PR

 3月12日,Webアプリケーションのセキュリティに関する情報共有などを目的とする団体「Web Application Securityフォーラム」(略称WASフォーラム)が設立された。

WASフォーラム設立セミナー
 「約6割に個人情報漏えいなどにつながる致命的なWebアプリのセキュリティ・ホールがあった。残る4割にもほとんど何らかの欠陥があり,安全なサイトは6~7%しかなかった」(Web Application Security フォーラム実行委員 三井物産 情報産業本部 ITサービス事業部 セキュリティビジネス質 マネージャ 新井一人氏)。

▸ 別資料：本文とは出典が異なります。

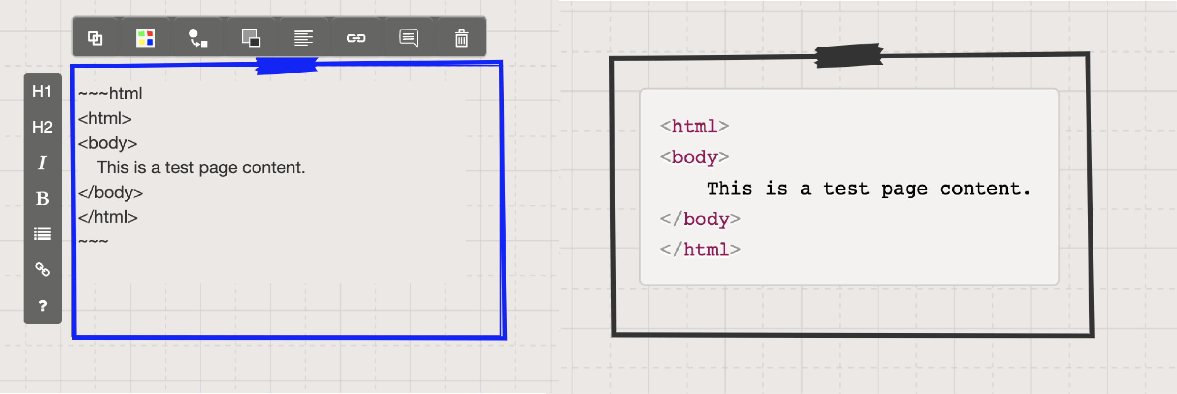1177x394 pixels.
Task: Click the link icon in the sidebar
Action: coord(42,269)
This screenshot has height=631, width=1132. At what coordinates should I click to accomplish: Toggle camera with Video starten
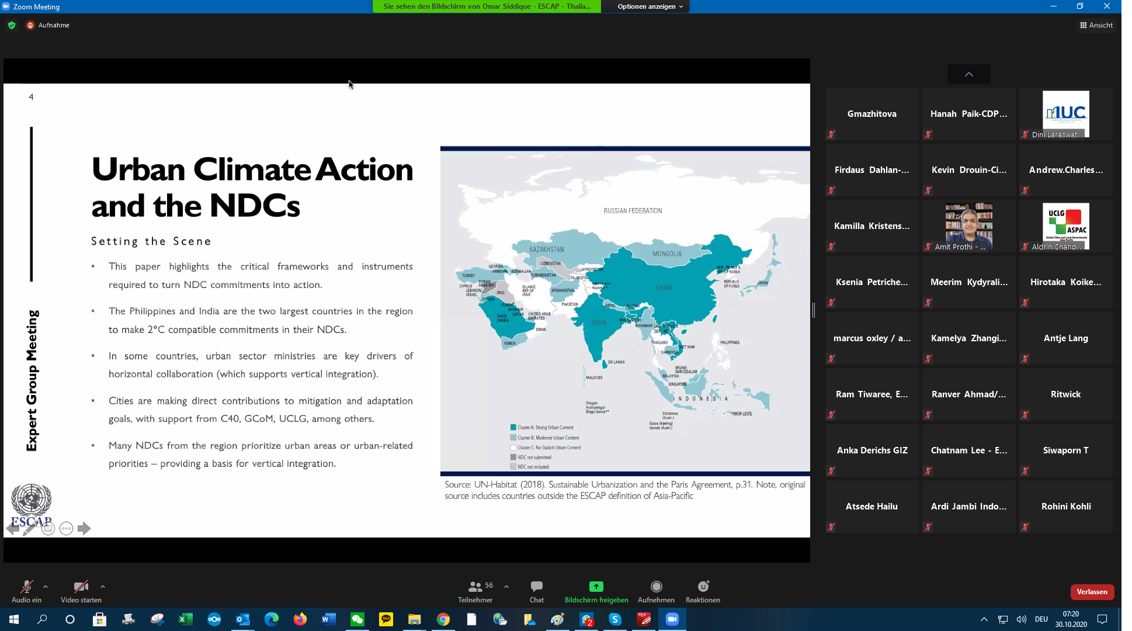tap(81, 591)
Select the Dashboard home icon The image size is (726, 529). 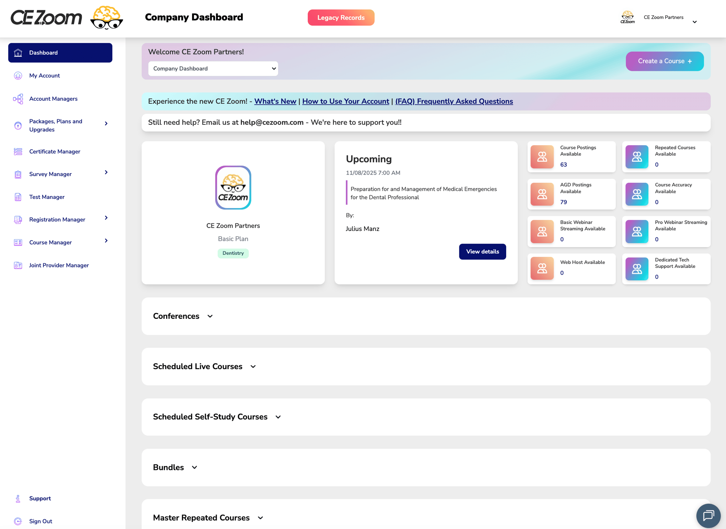pos(18,52)

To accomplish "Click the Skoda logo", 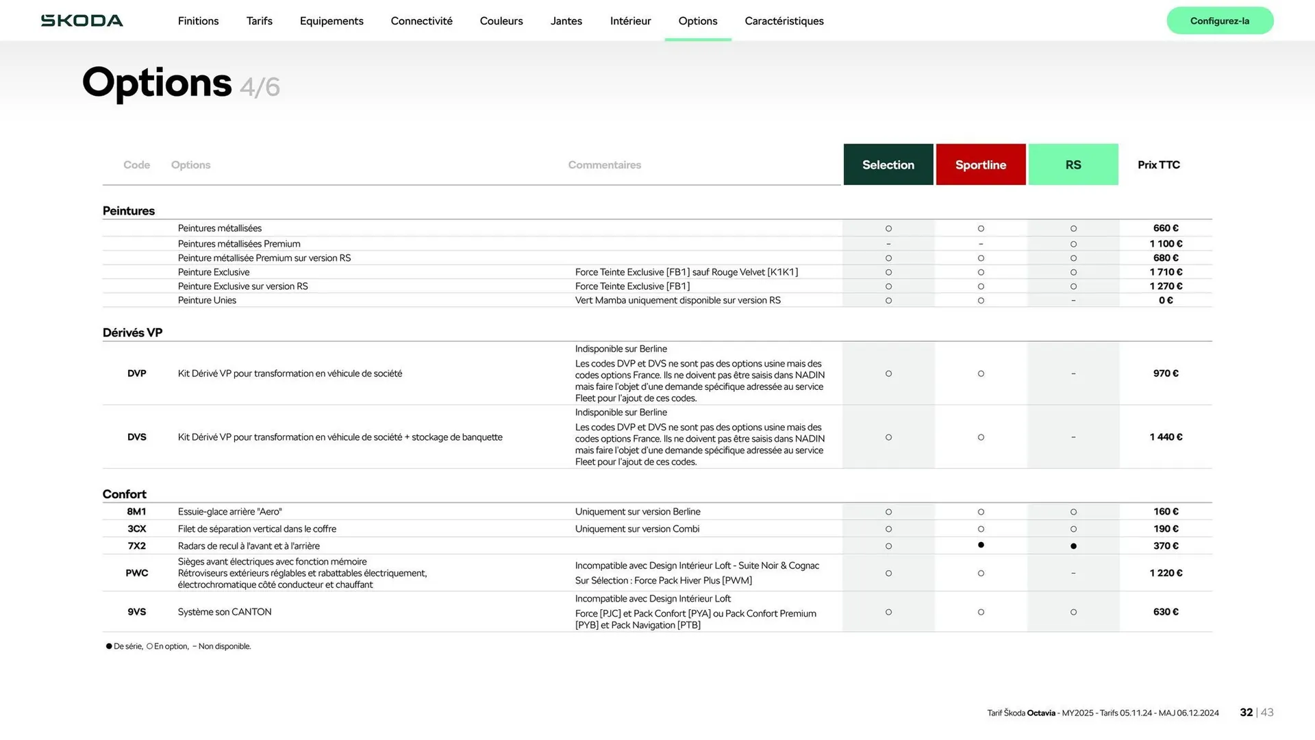I will tap(82, 21).
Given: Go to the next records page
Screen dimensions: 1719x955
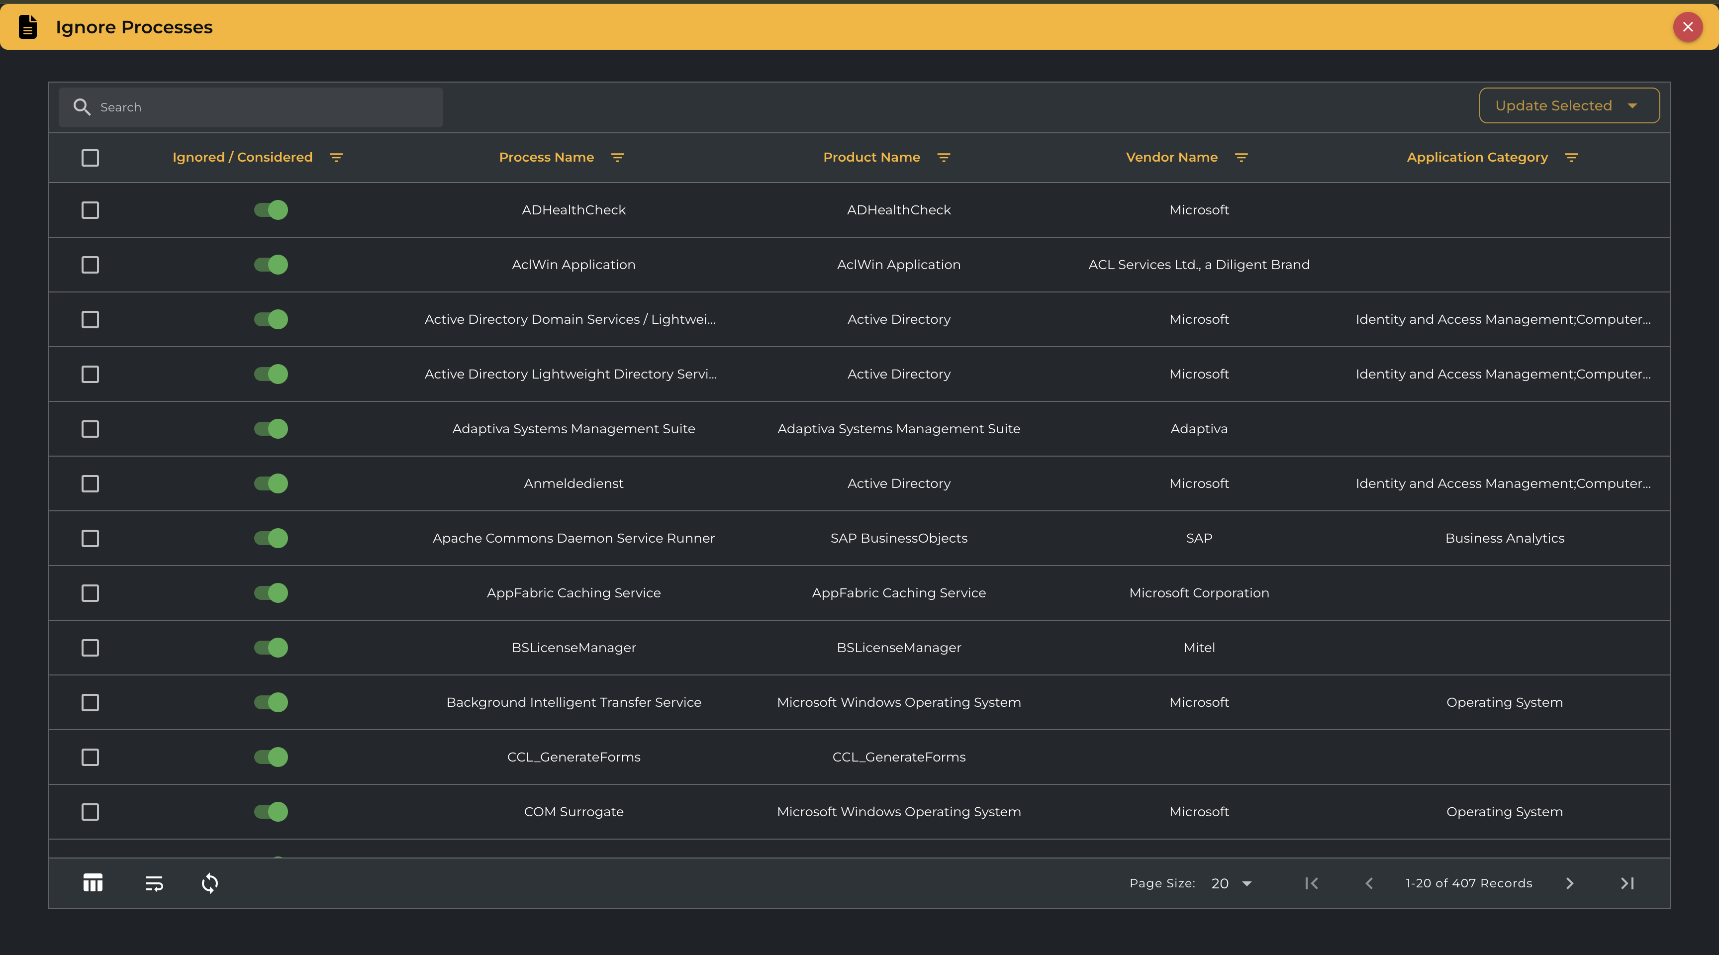Looking at the screenshot, I should 1570,883.

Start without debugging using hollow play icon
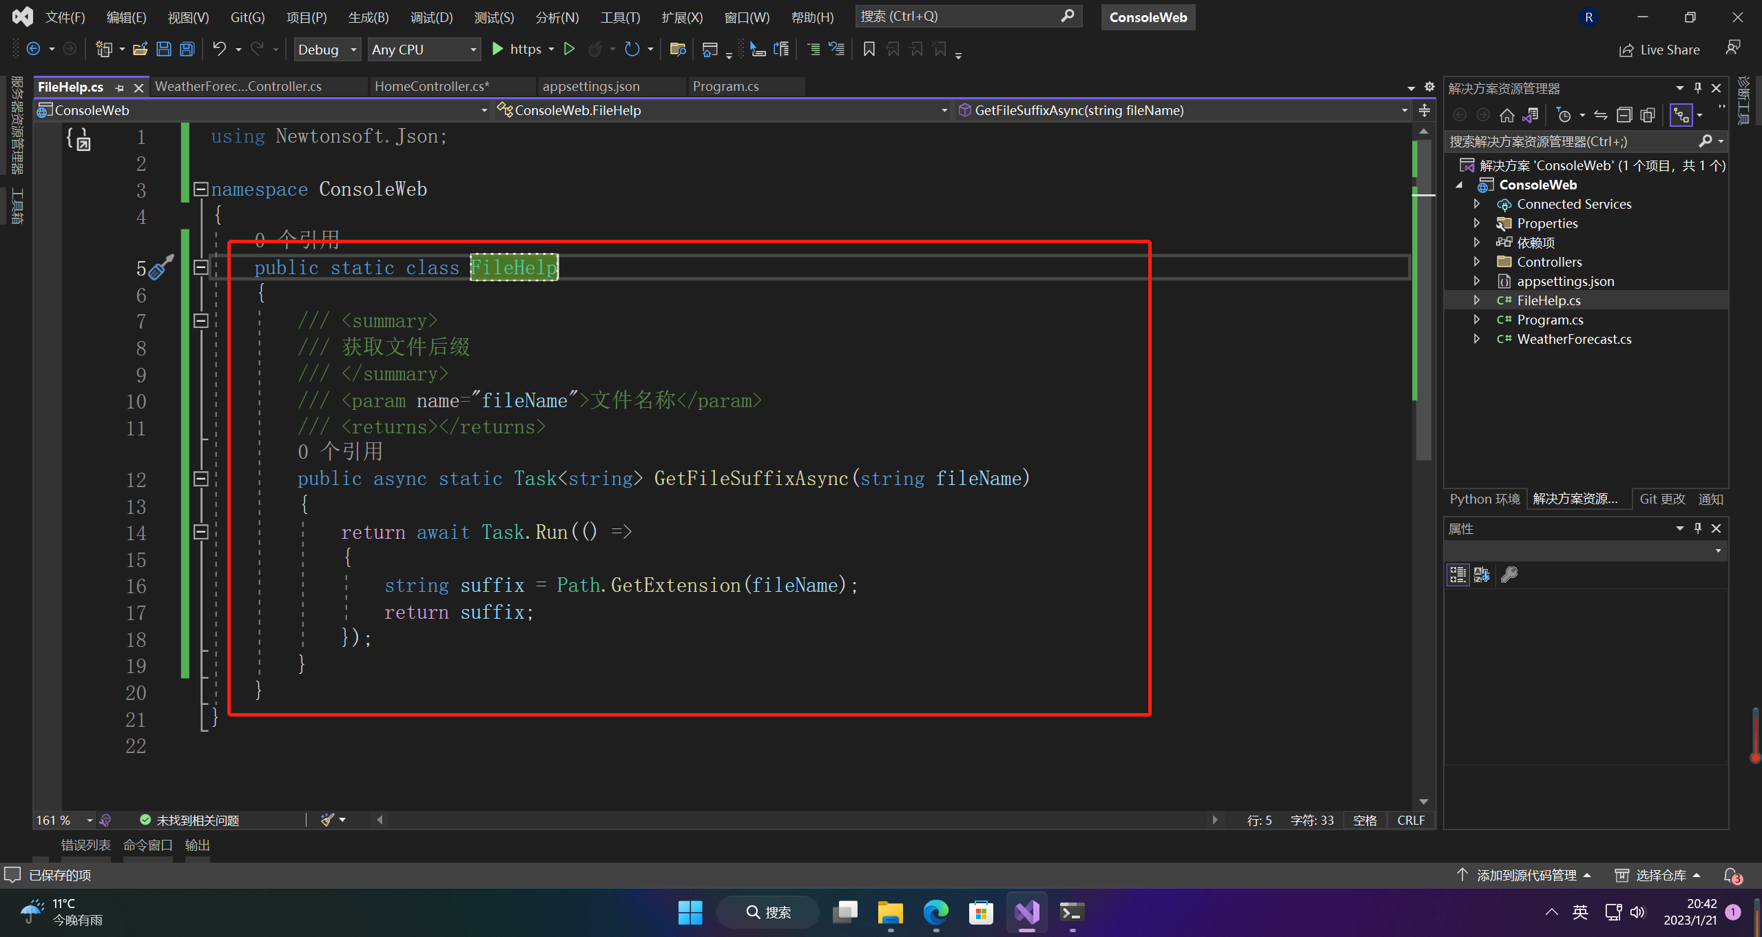[569, 49]
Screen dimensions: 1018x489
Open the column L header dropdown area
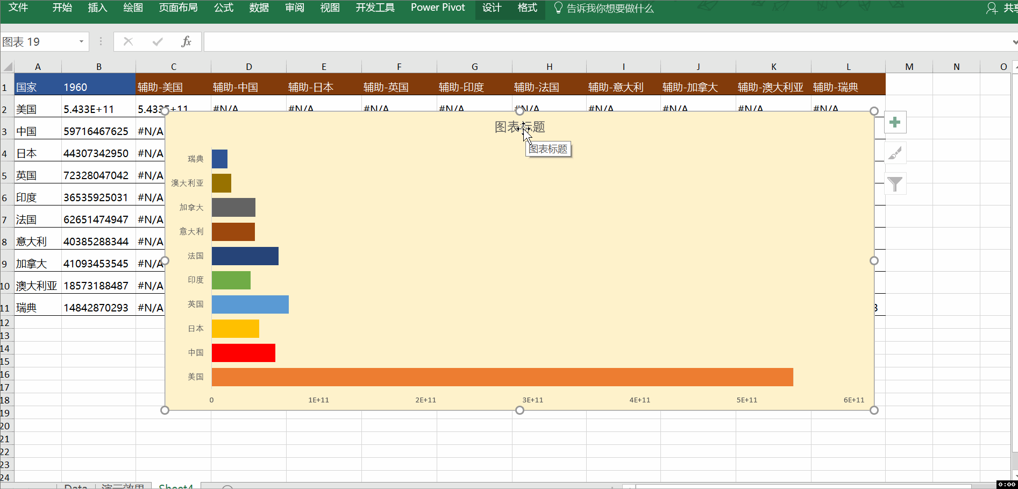pyautogui.click(x=848, y=66)
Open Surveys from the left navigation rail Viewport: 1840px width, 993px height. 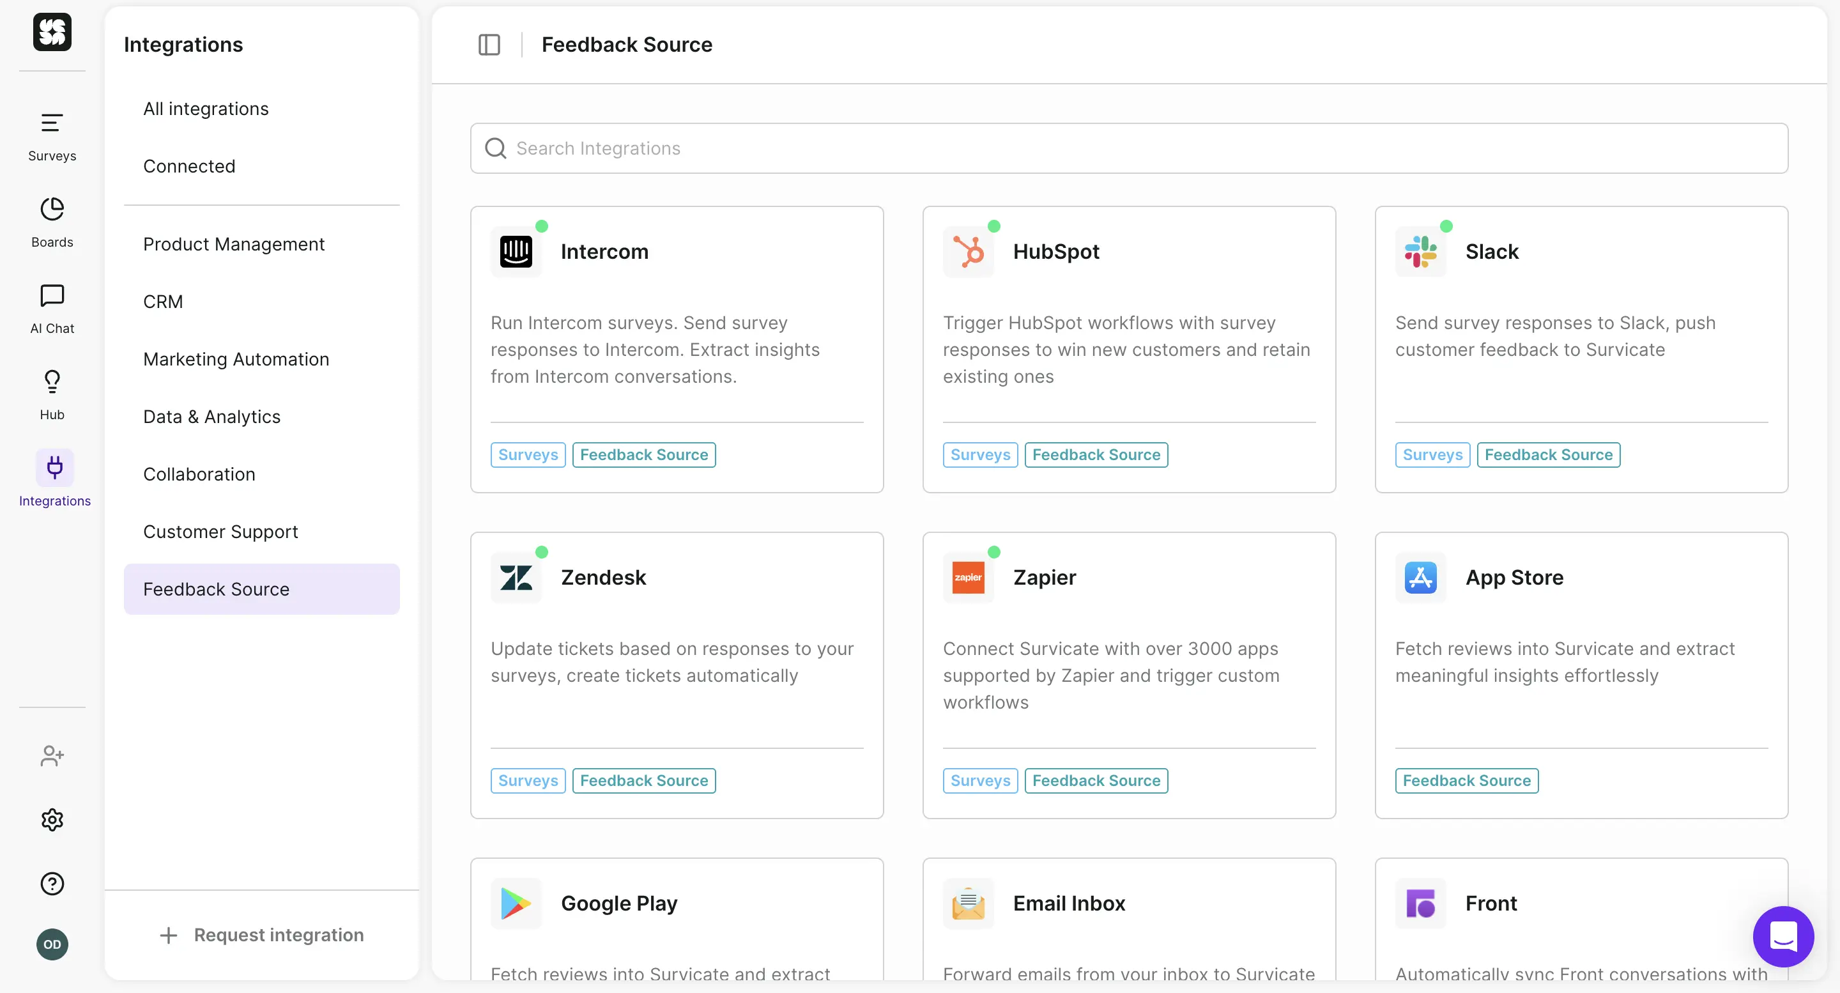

 Webアプリケーションには,なりすましや個人情報の漏えいなどにつながるセキュリティ・ホールが存在するケースが多い。2004年2月には,財団法人コンピュータソフトウエア著作権協会(ACCS)が運営するサイトのWebアプリケーション(CGI)のセキュリティ・ホールにより個人情報を引き出した男性が逮捕されている(関連記事)。

 Webアプリケーションのセキュリティ・ホールには,クロスサイト・スクリプティングやSQLインジェクションなど,多くの種類が存在し,同フォーラムではこういったセキュリティ・ホールに関する情報共有などを行うことで,Webサイトの安全性向上を目指す。個人会員の会費は無料とする。

 具体的な活動としては,Webサイトでの情報提供,イベントの開催を行う。イベントとしては年2回の公開セミナーと年1回のカンファレンスを予定している。またWebアプリケーションのセキュリティに関する書籍の発行も計画している。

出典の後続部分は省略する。